■ WHAT YOU WILL DO:
From the entries below, copy every line holding the word "width".

■ SUPPLIED RECORDS:
= Beginning of Section =
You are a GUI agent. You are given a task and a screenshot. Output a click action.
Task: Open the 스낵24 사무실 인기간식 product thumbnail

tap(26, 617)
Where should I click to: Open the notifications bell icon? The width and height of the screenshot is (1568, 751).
= End of Section =
= Beginning of Section =
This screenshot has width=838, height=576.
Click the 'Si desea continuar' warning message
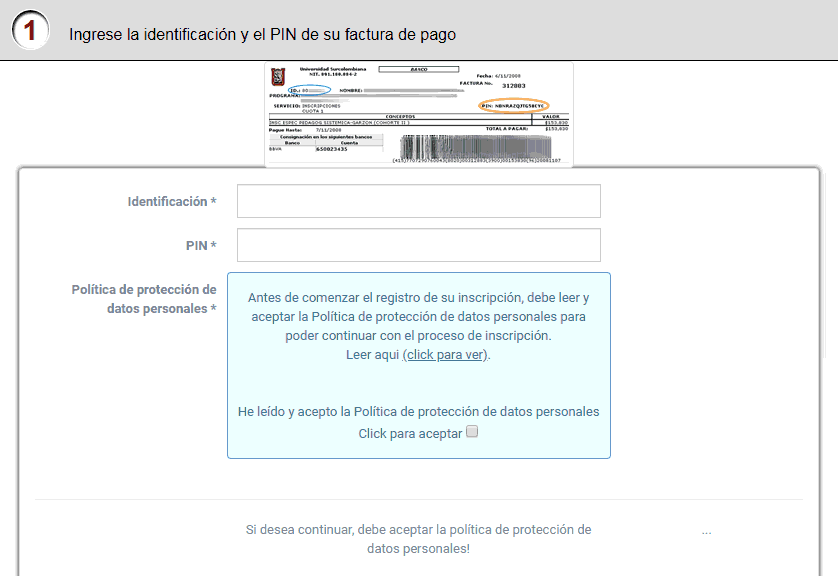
= End of Section =
■ RESULT FOR THIS TASK:
Where should I click to: Open the notifications bell icon? The width and height of the screenshot is (1568, 751).
This screenshot has width=838, height=576.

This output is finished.